ASSIGNMENT - Your response must consist of the listing below, repeated exactly.

THE RECORDS -
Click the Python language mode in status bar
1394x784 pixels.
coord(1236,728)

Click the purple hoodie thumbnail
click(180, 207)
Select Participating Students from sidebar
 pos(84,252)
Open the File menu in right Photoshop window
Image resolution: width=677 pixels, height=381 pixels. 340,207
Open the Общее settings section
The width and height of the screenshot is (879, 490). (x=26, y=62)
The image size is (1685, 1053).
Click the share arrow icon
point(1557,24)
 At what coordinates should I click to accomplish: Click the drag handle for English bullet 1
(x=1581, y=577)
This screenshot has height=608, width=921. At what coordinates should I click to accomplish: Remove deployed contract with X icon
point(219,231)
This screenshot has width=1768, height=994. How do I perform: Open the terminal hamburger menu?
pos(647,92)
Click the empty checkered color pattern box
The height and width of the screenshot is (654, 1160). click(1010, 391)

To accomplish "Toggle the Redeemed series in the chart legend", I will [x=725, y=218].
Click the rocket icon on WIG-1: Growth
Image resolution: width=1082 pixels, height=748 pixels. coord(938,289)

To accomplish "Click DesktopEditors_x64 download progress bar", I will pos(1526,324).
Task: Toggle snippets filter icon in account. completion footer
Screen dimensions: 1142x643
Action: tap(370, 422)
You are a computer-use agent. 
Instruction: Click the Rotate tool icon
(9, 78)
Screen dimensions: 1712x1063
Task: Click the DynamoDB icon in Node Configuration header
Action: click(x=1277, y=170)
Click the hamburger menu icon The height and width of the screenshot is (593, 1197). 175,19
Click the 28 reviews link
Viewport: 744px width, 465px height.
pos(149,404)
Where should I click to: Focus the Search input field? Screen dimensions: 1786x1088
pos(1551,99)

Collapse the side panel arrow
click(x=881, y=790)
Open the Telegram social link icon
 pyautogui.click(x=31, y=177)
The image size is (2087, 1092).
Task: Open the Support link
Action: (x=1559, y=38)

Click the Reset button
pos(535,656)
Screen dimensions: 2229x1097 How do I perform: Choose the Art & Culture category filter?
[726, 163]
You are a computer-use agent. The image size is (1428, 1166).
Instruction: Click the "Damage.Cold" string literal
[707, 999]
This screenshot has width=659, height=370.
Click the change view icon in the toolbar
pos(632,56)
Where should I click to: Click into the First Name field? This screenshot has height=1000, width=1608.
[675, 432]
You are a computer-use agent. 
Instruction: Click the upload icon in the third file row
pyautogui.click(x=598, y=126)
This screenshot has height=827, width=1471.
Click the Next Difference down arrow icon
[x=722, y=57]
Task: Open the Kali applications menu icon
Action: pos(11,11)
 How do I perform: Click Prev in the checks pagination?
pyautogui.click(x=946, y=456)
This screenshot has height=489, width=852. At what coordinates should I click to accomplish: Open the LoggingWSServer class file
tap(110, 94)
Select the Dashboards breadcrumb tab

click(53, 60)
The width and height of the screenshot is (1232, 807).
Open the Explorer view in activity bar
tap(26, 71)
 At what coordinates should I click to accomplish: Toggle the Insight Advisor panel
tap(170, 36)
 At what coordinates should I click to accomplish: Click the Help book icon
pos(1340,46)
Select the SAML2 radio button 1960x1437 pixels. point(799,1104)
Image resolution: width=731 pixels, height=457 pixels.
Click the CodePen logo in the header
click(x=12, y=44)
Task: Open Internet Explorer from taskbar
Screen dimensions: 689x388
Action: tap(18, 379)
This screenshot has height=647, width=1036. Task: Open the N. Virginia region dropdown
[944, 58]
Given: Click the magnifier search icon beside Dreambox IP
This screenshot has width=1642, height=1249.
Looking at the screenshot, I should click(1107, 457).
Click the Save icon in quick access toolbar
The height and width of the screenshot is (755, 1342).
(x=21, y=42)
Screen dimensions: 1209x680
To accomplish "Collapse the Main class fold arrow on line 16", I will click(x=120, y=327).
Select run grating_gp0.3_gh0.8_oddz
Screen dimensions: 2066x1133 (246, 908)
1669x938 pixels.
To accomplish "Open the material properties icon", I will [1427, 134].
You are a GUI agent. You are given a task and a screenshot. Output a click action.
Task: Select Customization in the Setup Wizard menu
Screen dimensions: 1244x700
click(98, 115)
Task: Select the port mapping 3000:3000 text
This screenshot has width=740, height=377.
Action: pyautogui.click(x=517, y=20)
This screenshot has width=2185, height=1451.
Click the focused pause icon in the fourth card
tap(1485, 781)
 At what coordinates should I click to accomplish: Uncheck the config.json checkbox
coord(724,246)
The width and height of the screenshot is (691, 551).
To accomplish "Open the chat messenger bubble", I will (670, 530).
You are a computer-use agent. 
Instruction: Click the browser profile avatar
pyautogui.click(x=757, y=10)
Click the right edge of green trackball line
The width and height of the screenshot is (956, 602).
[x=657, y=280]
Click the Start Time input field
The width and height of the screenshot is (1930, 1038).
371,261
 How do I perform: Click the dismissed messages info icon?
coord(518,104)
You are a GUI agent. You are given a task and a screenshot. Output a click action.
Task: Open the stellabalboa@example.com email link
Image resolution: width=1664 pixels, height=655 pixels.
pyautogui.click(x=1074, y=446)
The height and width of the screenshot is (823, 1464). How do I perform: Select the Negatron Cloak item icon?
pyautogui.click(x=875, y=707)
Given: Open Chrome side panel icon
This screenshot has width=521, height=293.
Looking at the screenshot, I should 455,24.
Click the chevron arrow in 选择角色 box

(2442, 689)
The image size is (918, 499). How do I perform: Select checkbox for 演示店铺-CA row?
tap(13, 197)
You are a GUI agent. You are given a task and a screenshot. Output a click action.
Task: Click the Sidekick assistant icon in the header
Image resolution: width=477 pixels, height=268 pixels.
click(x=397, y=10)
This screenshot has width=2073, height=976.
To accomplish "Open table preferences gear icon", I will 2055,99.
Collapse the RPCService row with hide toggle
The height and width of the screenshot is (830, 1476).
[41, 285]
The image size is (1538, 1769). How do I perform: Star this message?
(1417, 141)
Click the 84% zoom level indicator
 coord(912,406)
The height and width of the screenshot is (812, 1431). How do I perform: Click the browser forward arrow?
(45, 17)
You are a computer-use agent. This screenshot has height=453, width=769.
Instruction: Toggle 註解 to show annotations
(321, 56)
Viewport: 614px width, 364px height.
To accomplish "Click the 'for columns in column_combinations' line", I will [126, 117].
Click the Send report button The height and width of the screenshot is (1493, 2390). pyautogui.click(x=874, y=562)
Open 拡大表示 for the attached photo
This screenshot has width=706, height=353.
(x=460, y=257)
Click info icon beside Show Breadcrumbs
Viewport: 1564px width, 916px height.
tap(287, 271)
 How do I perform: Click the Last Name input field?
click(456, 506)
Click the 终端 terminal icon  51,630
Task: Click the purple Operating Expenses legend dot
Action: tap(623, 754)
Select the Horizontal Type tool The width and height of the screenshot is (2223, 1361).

ANSWER FOR THIS EXERCISE -
Click the Python language mode in status bar
1394x784 pixels.
coord(1236,728)

Click the purple hoodie thumbnail
click(180, 207)
Select Participating Students from sidebar
 pos(84,252)
Open the File menu in right Photoshop window
Image resolution: width=677 pixels, height=381 pixels. 340,207
Open the Общее settings section
The width and height of the screenshot is (879, 490). (x=26, y=62)
The image size is (1685, 1053).
Click the share arrow icon
point(1557,24)
 At what coordinates should I click to accomplish: Click the drag handle for English bullet 1
(x=1581, y=577)
This screenshot has height=608, width=921. At what coordinates should I click to accomplish: Remove deployed contract with X icon
point(219,231)
This screenshot has width=1768, height=994. How do I perform: Open the terminal hamburger menu?
pos(647,92)
Click the empty checkered color pattern box
The height and width of the screenshot is (654, 1160). click(1010, 391)

To accomplish "Toggle the Redeemed series in the chart legend", I will [x=725, y=218].
Click the rocket icon on WIG-1: Growth
Image resolution: width=1082 pixels, height=748 pixels. coord(938,289)

To accomplish "Click DesktopEditors_x64 download progress bar", I will pos(1526,324).
Task: Toggle snippets filter icon in account. completion footer
Screen dimensions: 1142x643
Action: tap(370, 422)
You are a computer-use agent. 
Instruction: Click the Rotate tool icon
(9, 78)
Screen dimensions: 1712x1063
Task: Click the DynamoDB icon in Node Configuration header
Action: click(x=1277, y=170)
Click the hamburger menu icon The height and width of the screenshot is (593, 1197). 175,19
Click the 28 reviews link
Viewport: 744px width, 465px height.
pos(149,404)
Where should I click to: Focus the Search input field? Screen dimensions: 1786x1088
pos(1551,99)

Collapse the side panel arrow
click(x=881, y=790)
Open the Telegram social link icon
 pyautogui.click(x=31, y=177)
The image size is (2087, 1092).
Task: Open the Support link
Action: (x=1559, y=38)

Click the Reset button
pos(535,656)
Screen dimensions: 2229x1097 How do I perform: Choose the Art & Culture category filter?
[726, 163]
You are a computer-use agent. The image size is (1428, 1166).
Instruction: Click the "Damage.Cold" string literal
[707, 999]
This screenshot has width=659, height=370.
Click the change view icon in the toolbar
pos(632,56)
Where should I click to: Click into the First Name field? This screenshot has height=1000, width=1608.
[675, 432]
You are a computer-use agent. 
Instruction: Click the upload icon in the third file row
pyautogui.click(x=598, y=126)
This screenshot has height=827, width=1471.
Click the Next Difference down arrow icon
[x=722, y=57]
Task: Open the Kali applications menu icon
Action: pos(11,11)
 How do I perform: Click Prev in the checks pagination?
pyautogui.click(x=946, y=456)
This screenshot has height=489, width=852. At what coordinates should I click to accomplish: Open the LoggingWSServer class file
tap(110, 94)
Select the Dashboards breadcrumb tab

click(53, 60)
The width and height of the screenshot is (1232, 807).
Open the Explorer view in activity bar
tap(26, 71)
 At what coordinates should I click to accomplish: Toggle the Insight Advisor panel
tap(170, 36)
 At what coordinates should I click to accomplish: Click the Help book icon
pos(1340,46)
Select the SAML2 radio button 1960x1437 pixels. point(799,1104)
Image resolution: width=731 pixels, height=457 pixels.
Click the CodePen logo in the header
click(x=12, y=44)
Task: Open Internet Explorer from taskbar
Screen dimensions: 689x388
Action: tap(18, 379)
This screenshot has height=647, width=1036. Task: Open the N. Virginia region dropdown
[944, 58]
Given: Click the magnifier search icon beside Dreambox IP
This screenshot has width=1642, height=1249.
Looking at the screenshot, I should click(1107, 457).
Click the Save icon in quick access toolbar
The height and width of the screenshot is (755, 1342).
(x=21, y=42)
Screen dimensions: 1209x680
To accomplish "Collapse the Main class fold arrow on line 16", I will click(x=120, y=327).
Select run grating_gp0.3_gh0.8_oddz
Screen dimensions: 2066x1133 (246, 908)
1669x938 pixels.
To accomplish "Open the material properties icon", I will [1427, 134].
You are a GUI agent. You are given a task and a screenshot. Output a click action.
Task: Select Customization in the Setup Wizard menu
Screen dimensions: 1244x700
click(98, 115)
Task: Select the port mapping 3000:3000 text
This screenshot has width=740, height=377.
Action: pyautogui.click(x=517, y=20)
This screenshot has width=2185, height=1451.
Click the focused pause icon in the fourth card
tap(1485, 781)
 At what coordinates should I click to accomplish: Uncheck the config.json checkbox
coord(724,246)
The width and height of the screenshot is (691, 551).
To accomplish "Open the chat messenger bubble", I will (670, 530).
You are a computer-use agent. 
Instruction: Click the browser profile avatar
pyautogui.click(x=757, y=10)
Click the right edge of green trackball line
The width and height of the screenshot is (956, 602).
[x=657, y=280]
Click the Start Time input field
The width and height of the screenshot is (1930, 1038).
371,261
 How do I perform: Click the dismissed messages info icon?
coord(518,104)
You are a GUI agent. You are given a task and a screenshot. Output a click action.
Task: Open the stellabalboa@example.com email link
Image resolution: width=1664 pixels, height=655 pixels.
pyautogui.click(x=1074, y=446)
The height and width of the screenshot is (823, 1464). How do I perform: Select the Negatron Cloak item icon?
pyautogui.click(x=875, y=707)
Given: Open Chrome side panel icon
This screenshot has width=521, height=293.
Looking at the screenshot, I should 455,24.
Click the chevron arrow in 选择角色 box

(2442, 689)
The image size is (918, 499). How do I perform: Select checkbox for 演示店铺-CA row?
tap(13, 197)
You are a GUI agent. You are given a task and a screenshot. Output a click action.
Task: Click the Sidekick assistant icon in the header
Image resolution: width=477 pixels, height=268 pixels.
click(x=397, y=10)
This screenshot has width=2073, height=976.
To accomplish "Open table preferences gear icon", I will 2055,99.
Collapse the RPCService row with hide toggle
The height and width of the screenshot is (830, 1476).
[41, 285]
The image size is (1538, 1769). How do I perform: Star this message?
(1417, 141)
Click the 84% zoom level indicator
 coord(912,406)
The height and width of the screenshot is (812, 1431). How do I perform: Click the browser forward arrow?
(45, 17)
You are a computer-use agent. This screenshot has height=453, width=769.
Instruction: Toggle 註解 to show annotations
(321, 56)
Viewport: 614px width, 364px height.
To accomplish "Click the 'for columns in column_combinations' line", I will [126, 117].
Click the Send report button The height and width of the screenshot is (1493, 2390). pyautogui.click(x=874, y=562)
Open 拡大表示 for the attached photo
This screenshot has width=706, height=353.
(x=460, y=257)
Click info icon beside Show Breadcrumbs
Viewport: 1564px width, 916px height.
tap(287, 271)
 How do I perform: Click the Last Name input field?
click(456, 506)
Click the 终端 terminal icon  51,630
Task: Click the purple Operating Expenses legend dot
Action: tap(623, 754)
Select the Horizontal Type tool The width and height of the screenshot is (2223, 1361).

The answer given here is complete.